### Dataset entries

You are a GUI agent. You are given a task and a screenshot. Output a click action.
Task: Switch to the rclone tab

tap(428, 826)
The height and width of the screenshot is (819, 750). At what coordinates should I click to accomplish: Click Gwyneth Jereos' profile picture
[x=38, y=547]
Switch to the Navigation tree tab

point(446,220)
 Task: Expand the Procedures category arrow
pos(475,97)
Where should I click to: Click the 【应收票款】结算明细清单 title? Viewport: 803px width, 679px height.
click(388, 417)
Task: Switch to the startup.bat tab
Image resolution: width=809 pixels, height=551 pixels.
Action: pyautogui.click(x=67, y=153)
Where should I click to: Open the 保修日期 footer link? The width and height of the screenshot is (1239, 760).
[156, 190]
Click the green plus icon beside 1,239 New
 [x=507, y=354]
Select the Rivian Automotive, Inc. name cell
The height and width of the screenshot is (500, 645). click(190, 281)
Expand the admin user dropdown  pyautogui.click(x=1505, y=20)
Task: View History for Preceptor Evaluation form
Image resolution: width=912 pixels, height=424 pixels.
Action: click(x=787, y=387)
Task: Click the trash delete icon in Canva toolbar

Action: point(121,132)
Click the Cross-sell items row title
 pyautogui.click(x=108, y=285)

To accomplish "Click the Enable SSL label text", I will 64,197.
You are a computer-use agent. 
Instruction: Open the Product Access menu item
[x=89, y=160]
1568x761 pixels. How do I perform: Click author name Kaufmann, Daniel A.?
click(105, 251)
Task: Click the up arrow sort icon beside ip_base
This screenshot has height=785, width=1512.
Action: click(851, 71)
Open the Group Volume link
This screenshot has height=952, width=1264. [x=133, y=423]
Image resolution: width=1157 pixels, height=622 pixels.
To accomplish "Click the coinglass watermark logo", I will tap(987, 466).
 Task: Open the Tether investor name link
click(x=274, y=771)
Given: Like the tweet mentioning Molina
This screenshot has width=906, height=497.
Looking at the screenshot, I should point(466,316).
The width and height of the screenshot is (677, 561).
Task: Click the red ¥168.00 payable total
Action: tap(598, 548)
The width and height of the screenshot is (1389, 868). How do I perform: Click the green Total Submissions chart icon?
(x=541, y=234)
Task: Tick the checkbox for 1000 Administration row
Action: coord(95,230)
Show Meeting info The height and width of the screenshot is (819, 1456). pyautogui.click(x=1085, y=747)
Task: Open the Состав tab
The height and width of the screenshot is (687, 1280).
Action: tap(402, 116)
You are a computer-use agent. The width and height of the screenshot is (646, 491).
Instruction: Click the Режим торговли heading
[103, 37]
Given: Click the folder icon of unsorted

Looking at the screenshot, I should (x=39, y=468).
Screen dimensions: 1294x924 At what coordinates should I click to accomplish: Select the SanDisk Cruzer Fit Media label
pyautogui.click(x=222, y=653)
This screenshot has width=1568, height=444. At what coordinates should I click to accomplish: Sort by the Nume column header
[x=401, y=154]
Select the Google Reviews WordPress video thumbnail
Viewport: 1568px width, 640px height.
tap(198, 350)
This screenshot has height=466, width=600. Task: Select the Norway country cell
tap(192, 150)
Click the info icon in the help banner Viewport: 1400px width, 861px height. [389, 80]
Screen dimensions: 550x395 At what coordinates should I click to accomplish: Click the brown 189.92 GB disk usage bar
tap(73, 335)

### What is required
Print all of the lines above so that each one matches its original exactly.

### Solution
You are a GUI agent. You are given a task and a screenshot. Output a click action.
Task: Switch to the rclone tab

tap(428, 826)
The height and width of the screenshot is (819, 750). At what coordinates should I click to accomplish: Click Gwyneth Jereos' profile picture
[x=38, y=547]
Switch to the Navigation tree tab

point(446,220)
 Task: Expand the Procedures category arrow
pos(475,97)
Where should I click to: Click the 【应收票款】结算明细清单 title? Viewport: 803px width, 679px height.
click(388, 417)
Task: Switch to the startup.bat tab
Image resolution: width=809 pixels, height=551 pixels.
Action: pyautogui.click(x=67, y=153)
Where should I click to: Open the 保修日期 footer link? The width and height of the screenshot is (1239, 760).
[156, 190]
Click the green plus icon beside 1,239 New
 [x=507, y=354]
Select the Rivian Automotive, Inc. name cell
The height and width of the screenshot is (500, 645). click(190, 281)
Expand the admin user dropdown  pyautogui.click(x=1505, y=20)
Task: View History for Preceptor Evaluation form
Image resolution: width=912 pixels, height=424 pixels.
Action: click(x=787, y=387)
Task: Click the trash delete icon in Canva toolbar

Action: point(121,132)
Click the Cross-sell items row title
 pyautogui.click(x=108, y=285)

To accomplish "Click the Enable SSL label text", I will 64,197.
You are a computer-use agent. 
Instruction: Open the Product Access menu item
[x=89, y=160]
1568x761 pixels. How do I perform: Click author name Kaufmann, Daniel A.?
click(105, 251)
Task: Click the up arrow sort icon beside ip_base
This screenshot has height=785, width=1512.
Action: click(851, 71)
Open the Group Volume link
This screenshot has height=952, width=1264. [x=133, y=423]
Image resolution: width=1157 pixels, height=622 pixels.
To accomplish "Click the coinglass watermark logo", I will tap(987, 466).
 Task: Open the Tether investor name link
click(x=274, y=771)
Given: Like the tweet mentioning Molina
This screenshot has width=906, height=497.
Looking at the screenshot, I should point(466,316).
The width and height of the screenshot is (677, 561).
Task: Click the red ¥168.00 payable total
Action: tap(598, 548)
The width and height of the screenshot is (1389, 868). How do I perform: Click the green Total Submissions chart icon?
(x=541, y=234)
Task: Tick the checkbox for 1000 Administration row
Action: coord(95,230)
Show Meeting info The height and width of the screenshot is (819, 1456). pyautogui.click(x=1085, y=747)
Task: Open the Состав tab
The height and width of the screenshot is (687, 1280).
Action: tap(402, 116)
You are a computer-use agent. The width and height of the screenshot is (646, 491).
Instruction: Click the Режим торговли heading
[103, 37]
Given: Click the folder icon of unsorted

Looking at the screenshot, I should (x=39, y=468).
Screen dimensions: 1294x924 At what coordinates should I click to accomplish: Select the SanDisk Cruzer Fit Media label
pyautogui.click(x=222, y=653)
This screenshot has width=1568, height=444. At what coordinates should I click to accomplish: Sort by the Nume column header
[x=401, y=154]
Select the Google Reviews WordPress video thumbnail
Viewport: 1568px width, 640px height.
tap(198, 350)
This screenshot has height=466, width=600. Task: Select the Norway country cell
tap(192, 150)
Click the info icon in the help banner Viewport: 1400px width, 861px height. [389, 80]
Screen dimensions: 550x395 At what coordinates should I click to accomplish: Click the brown 189.92 GB disk usage bar
tap(73, 335)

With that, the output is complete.